Stated exercise a: Rewrite every line of the records placed after the notebook as a numbered list, dropping blank lines and leaving out the pictures.

Notebook to accompany article on PB Python. http://pbpython.com/altair-intro.html
In [1]:
import pandas as pd
from altair import Chart, X, Y, Axis, SortField
In [2]:
%matplotlib inline
Read in the sample CSV file containing the MN 2014 capital budget
In [3]:
budget = pd.read_csv("https://github.com/chris1610/pbpython/raw/master/data/mn-budget-detail-2014.csv")
In [4]:
budget.head()
Out[4]:
Make a basic plot of the top 10 expenditures using the default pandas plotting functions
In [5]:
budget_top_10 = budget.sort_values(by='amount',ascending=False)[:10]
In [6]:
budget_top_10.plot(kind="bar",x=budget_top_10["detail"],
title="MN Capital Budget - 2014",
legend=False)
Out[6]:
Build a similar plot in Altair
In [7]:
c = Chart(budget_top_10).mark_bar().encode(
x='detail',
y='amount')
c
Convert to a horizontal bar graph
In [8]:
c = Chart(budget_top_10).mark_bar().encode(
y='detail',
x='amount')
c
Look at the dictionary containing the JSON spec
In [9]:
c.to_dict(data=False)
Out[9]:
Use X() and Y() - does nothing in this example but is useful for future steps
In [10]:
Chart(budget_top_10).mark_bar().encode(
x=X('detail'),
y=Y('amount')
)
Add in color codes based on the category. This automatically includes a legend.
In [11]:
Chart(budget_top_10).mark_bar().encode(
x=X('detail'),
y=Y('amount'),
color="category"
)
Show what happens if we run on all data, not just the top 10
In [12]:
Chart(budget).mark_bar().encode(
x='detail',
y='amount',
color='category')
Filter data to only amounts >= $10M
In [13]:
Chart(budget).mark_bar().encode(
x='detail:N',
y='amount:Q',
color='category').transform_data(
filter='datum.amount >= 10000000',
)

Stated exercise b: List every name the notebook imports from altair.

Information shown:
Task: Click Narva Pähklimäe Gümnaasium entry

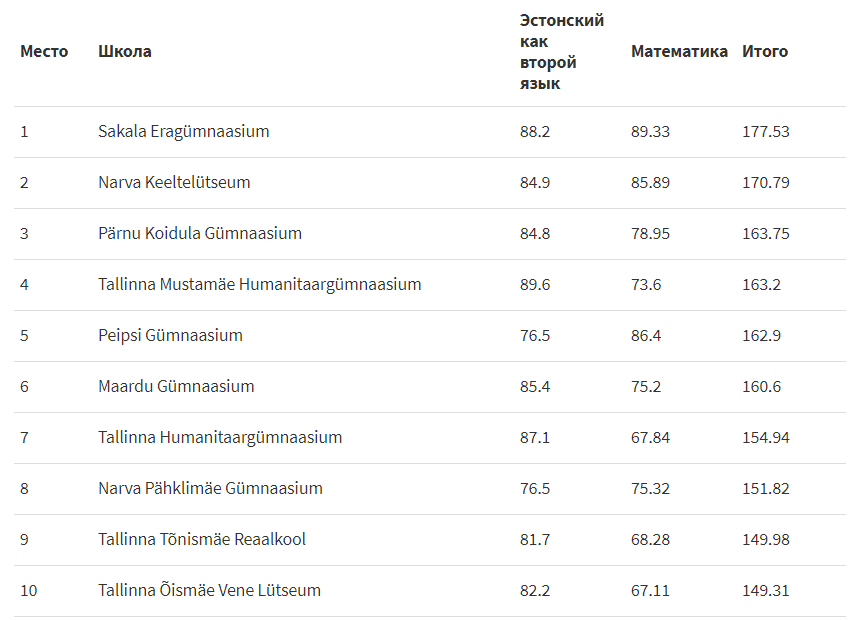Action: pos(210,488)
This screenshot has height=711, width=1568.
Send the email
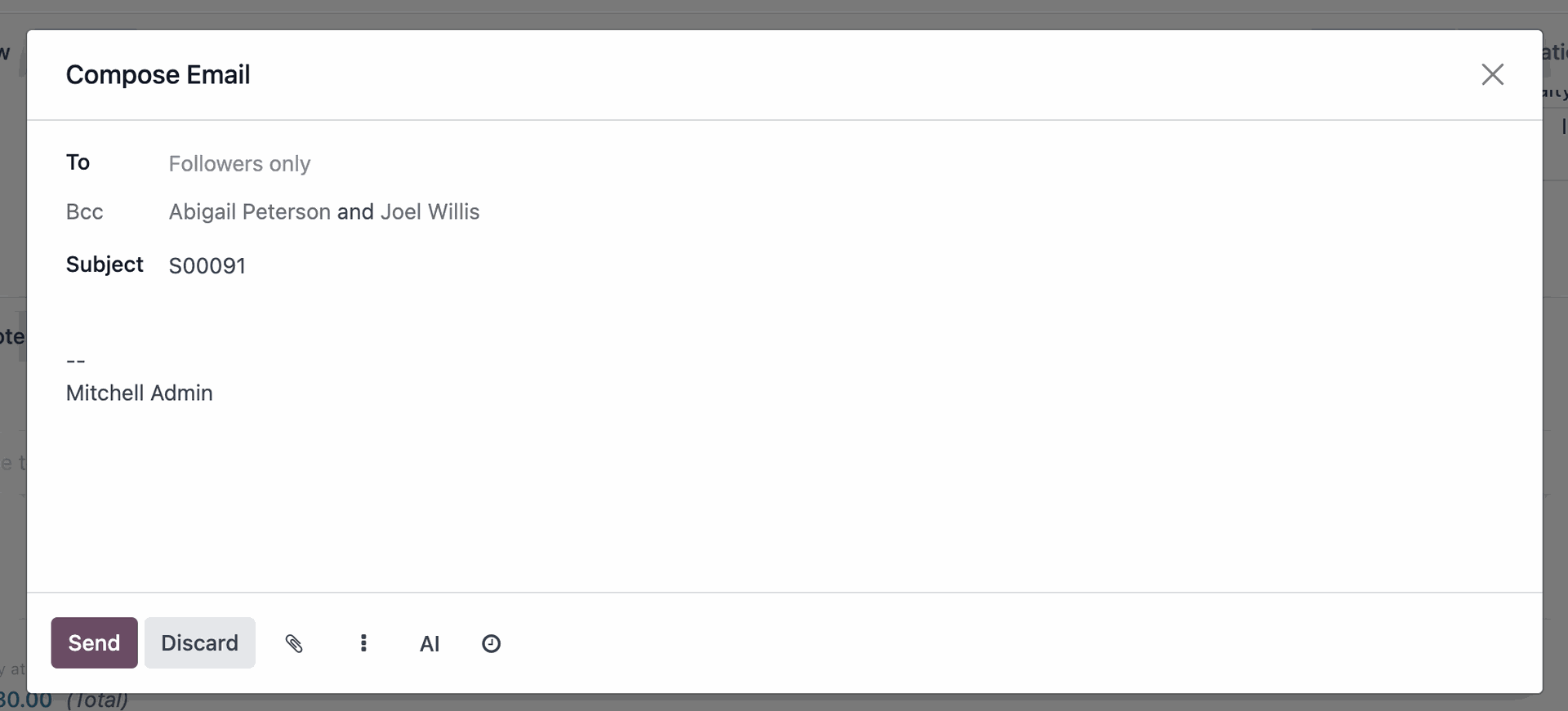94,643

Expected answer a:
1. Task: Click Narva Pähklimäe Gümnaasium entry
2. Action: pos(210,488)
3. This screenshot has height=711, width=1568.
4. Send the email
5. 94,643

Expected answer b: Chart, X, Y, Axis, SortField